3 de enero de 2010

Profesiones tristes


Todo melancólico debería huir de lo que le ponga triste. Buscar las mañanas de sábado, los mercados, la dicha, escribir con tu hijo de cinco años sentado encima, una piscina vacía, un bar. Ese café.


No debería ir al circo. Porque la gente de circo tienen la profesión más triste del mundo y uno está allí, en las gradas medio vacías, y los ve contorsionarse o montar a caballo, hacer malabares o saltar, y se siente una opresión, aquí, fuerte.


Una profesión polvorienta. 


Como ser cuidador de los elefantes del zoo. Cobrador del metro. Funcionario en un ayuntamiento de los suburbios. Marinero en un petrolero.


Me parecen tan tristes.


Me parecen tristes los hombres estatua de las Ramblas. Tristísimos en su silencio y en sus ojos enrojecidos. 


Me parecen tristes los profesores de idiomas en verano. Nunca hay playa para los que enseñan español para extranjeros en agosto. Tal vez exagere, pero me parecí triste cuando lo fui durante tantos años.

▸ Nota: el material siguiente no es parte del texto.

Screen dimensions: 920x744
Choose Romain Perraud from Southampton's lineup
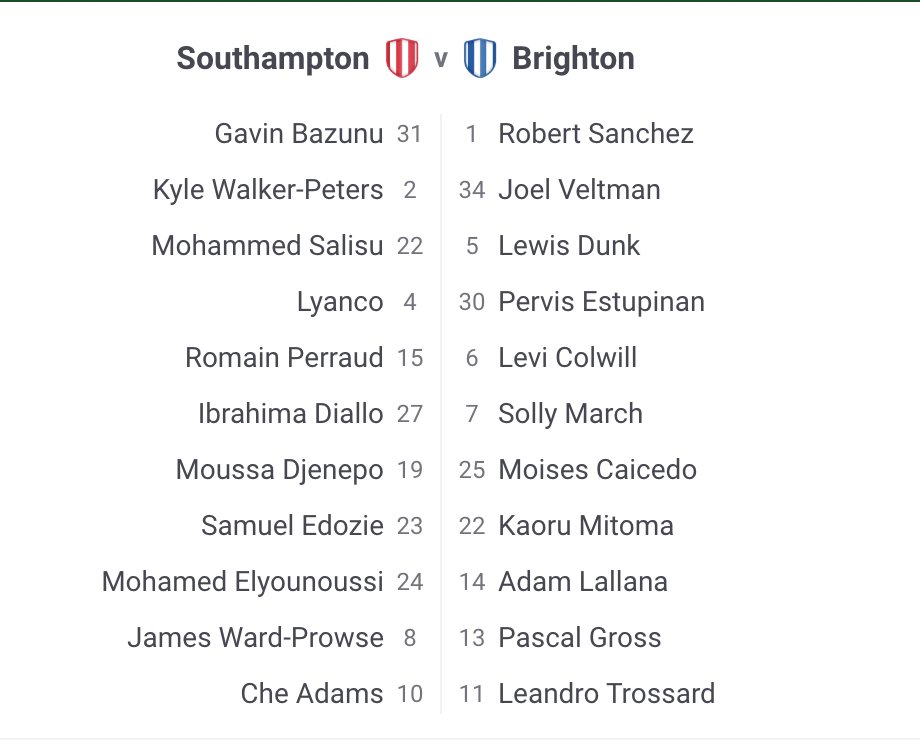(284, 358)
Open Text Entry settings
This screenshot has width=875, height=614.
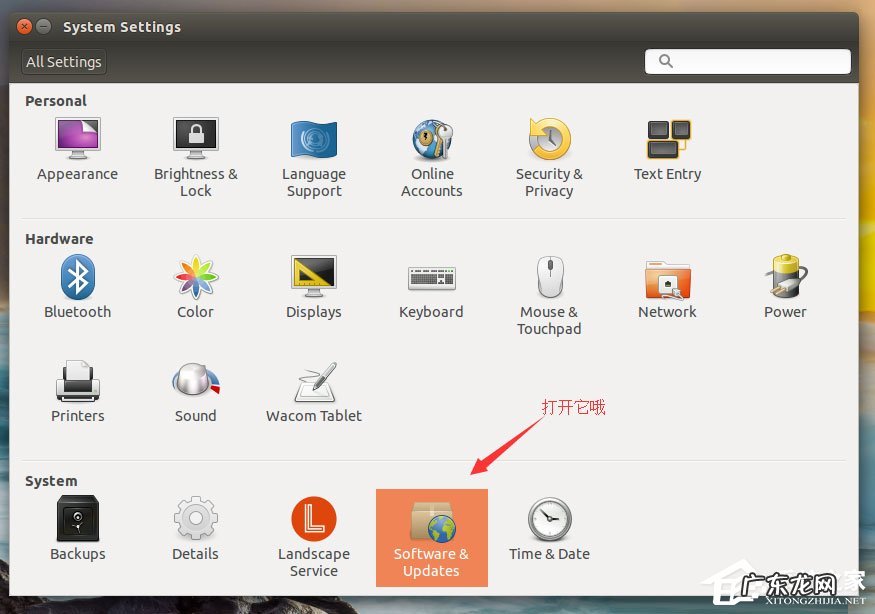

Me parecen tristes los músicos de esas orquestas con cantante que giran por los pueblos, en fiestas, tocando chachachá o boleros. 


Me parecen tristes los pianistas de ciertos restaurantes que tienen pianista. 


Me parecen muy tristes los hombres que hacen de Papá Noel a la puerta de algunas tiendas. Los hombres que se pintan de negro para ir en la caravana de Baltasar.


Me parecen triste los payasos que vienen a las fiestas infantiles y no hacen reír a nadie.


Pero nada me parece más triste que los payasos de circo. Esa es la profesión más triste del mundo.


Huyamos de ellos. Huyamos de los circos y de sus payasos. Más estos días, que es Navidad.